Anche in questo caso sono state inoculate nei topi cellule di mesotelioma.
«Nel peritoneo delle cavie si sono formati tumori che esprimevano sia antigeni espressi da mesotelioma sia di staminalità, vale a dire cellule che proliferano di continuo ma non si differenziano», spiega ancora Carmen Belli.
Il tumore, in pratica. L’obiettivo della ricerca è proprio quello di studiare questi antigeni e realizzare un farmaco che ne blocchi lo sviluppo, evitando la proliferazione incontrollata delle cellule staminali.
Una cura dal tè verde?
Altra novità interessante è lo studio su una proteina propria delle cellule «stressate» che viene condotto all’istituto San Raffaele di Milano.
L’osservazione di base da cui è partita la ricerca è che il mesotelioma, come altri tumori, ha un metabolismo lento e che le sue cellule - proprio grazie a ciò - sono chemioresistenti, insensibili cioè ai farmaci.

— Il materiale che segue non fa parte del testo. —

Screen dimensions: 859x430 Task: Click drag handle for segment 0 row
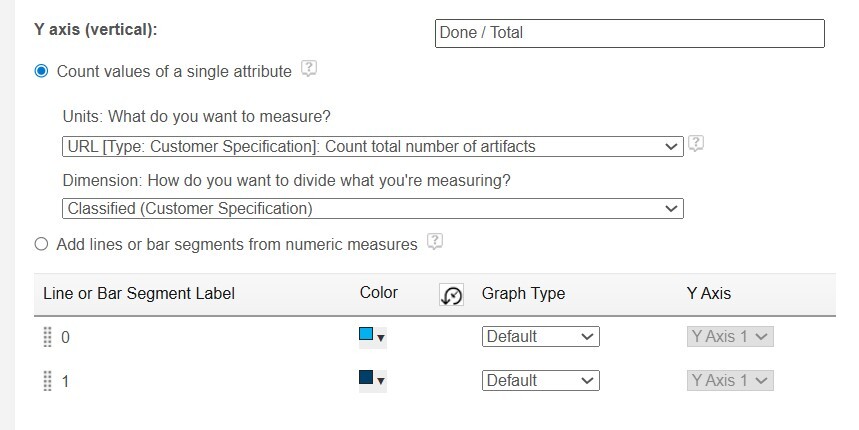coord(47,337)
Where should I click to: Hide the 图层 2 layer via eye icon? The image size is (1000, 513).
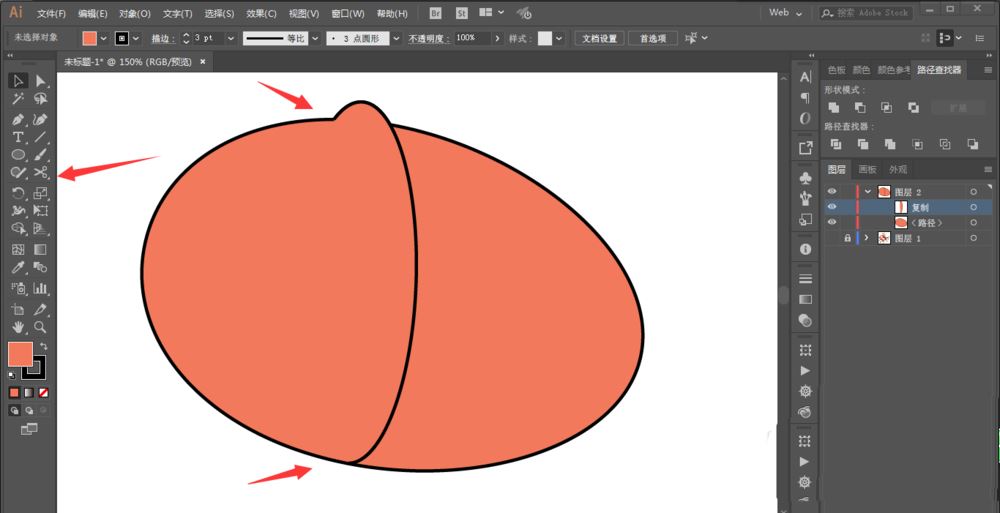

Nel mesotelioma. come in altre neoplasie, la massa tumorale ha una differente vascolarizzazione - spiega la dottoressa Belli - «più irrorate le regioni esterne, raggiunte da molto sangue, ossigeno, glucosio con forte produzione di adenosiltrifosfato (ATP, una molecola energetica), molto meno al centro».
Proprio nelle zone più interne del tumore l’ipossia (questa condizione di minor irrorazione e presenza di ossigeno) induce un aumento di questa proteina dello stress che è una delle responsabili della resistenza alla chemioterapia, «in quanto attiva gli enzimi deputati alla riparazione del danno indotto dai chemioterapici annullandone l’effetto», spiega la Belli.
«La ricerca ha individuato un inibitore di questa proteina che viene estratto dal tè verde e che pertanto si potrebbe somministrare con il trattamento di chemioterapia in modo da renderla maggiormente efficace».
Il primo passo sarà di valutare l’espressione di questa proteina nel mesotelioma, la cui presenza è già stata riscontrata in tumori che presentano alcune caratteristiche analoghe. Successivamente si passerà all’utilizzo dell’inibitore in colture cellulari e poi via via si procederà con le altre fasi della sperimentazione.
Gleevec e Gem
In corso di valutazione sono invece i dati del trial di Gleevec e Gem che è servito se non altro a mettere a fuoco alcune problematiche relativamente alla corretta applicazione del trial e alla individuazione dei soggetti che potrebbero averne un giovamento.
Pare infatti che ci sia una mutazione del recettore: «Molto spesso ci troviamo con pazienti che hanno il recettore espresso che rispondono poco al trattamento e altri che hanno una proteina poco espressa ma hanno un notevole beneficio. L’ipotesi – ritiene Carmen Belli – è che la mutazione del recettore sia responsabile della resistenza al trattamento».
«Sostenere la ricerca»
«Ovviamente tutti questi progetti necessitano di ulteriori finanziamenti - conclude il dottor Luciano Mutti - perché le risorse disponibili probabilmente non saranno completamente sufficienti alla loro conclusione, soprattutto se, come spesso capita in questi casi, ci fossero problemi tecnici durante il loro corso.
«Abbiamo bisogno dell’aiuto di tutti».